━━━ PAGE EXCERPT

I\'ve just installed scrapy and followed their simple dmoz tutorial which works. I just looked up basic file handling for python and tried to get the crawler to read a list
Arise with similar question when writing my Scrapy helloworld. Beside reading urls from a file, you might also need to input file name as an argument. This can be done by the Spider argument mechanism.
My example:
class MySpider(scrapy.Spider):
name = 'my'
def __init__(self, config_file = None, *args, **kwargs):
super(MySpider, self).__init__(*args, **kwargs)
with open(config_file) as f:
self._config = json.load(f)
self._url_list = self._config['url_list']
def start_requests(self):
for url in self._url_list:
yield scrapy.Request(url = url, callback = self.parse)
You were pretty close.
f = open("urls.txt")
start_urls = [url.strip() for url in f.readlines()]
f.close()
...better still would be to use the context manager to ensure the file's closed as expected:
with open("urls.txt", "rt") as f:
start_urls = [url.strip() for url in f.readlines()]
If Dmoz expects just filenames in the list, you have to call strip on each line. Otherwise you get a '\n' at the end of each URL.
class DmozSpider(BaseSpider):
name = "dmoz"
allowed_domains = ["dmoz.org"]
start_urls = [l.strip() for l in open('urls.txt').readlines()]
Example in Python 2.7
>>> open('urls.txt').readlines()
['http://site.org\n', 'http://example.org\n', 'http://example.com/page\n']
>>> [l.strip() for l in open('urls.txt').readlines()]
['http://site.org', 'http://example.org', 'http://example.com/page']

━━━━━━

• STATED EXERCISE A
Quote the Scrapy thread from "I\'ve just installed" to "self._config = json.load(f)", inclusive.
• STATED EXERCISE B
According to the Scrapy thread, what ends up at the end of each URL if strip isn't called on each line?
You won't need the listing for any of this.

━━━ MATERIAL PROVIDED

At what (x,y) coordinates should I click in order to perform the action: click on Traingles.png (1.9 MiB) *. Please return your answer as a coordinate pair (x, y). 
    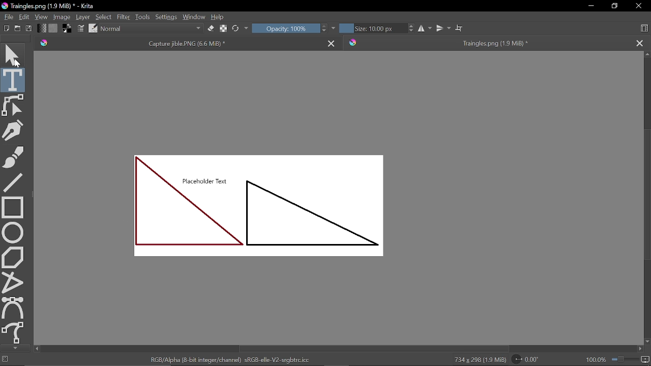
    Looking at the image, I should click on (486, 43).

━━━━━━
━━━ MATERIAL PROVIDED

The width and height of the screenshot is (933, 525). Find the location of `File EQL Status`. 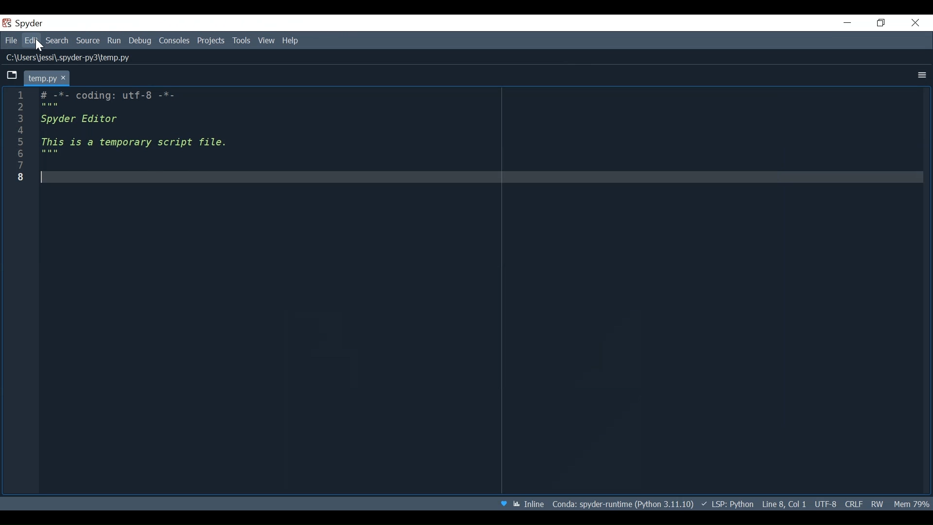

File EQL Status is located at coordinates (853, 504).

━━━━━━

• FULL RESPONSE A
I\'ve just installed scrapy and followed their simple dmoz tutorial which works. I just looked up basic file handling for python and tried to get the crawler to read a list
Arise with similar question when writing my Scrapy helloworld. Beside reading urls from a file, you might also need to input file name as an argument. This can be done by the Spider argument mechanism.
My example:
class MySpider(scrapy.Spider):
name = 'my'
def __init__(self, config_file = None, *args, **kwargs):
super(MySpider, self).__init__(*args, **kwargs)
with open(config_file) as f:
self._config = json.load(f)

• FULL RESPONSE B
A '\n'.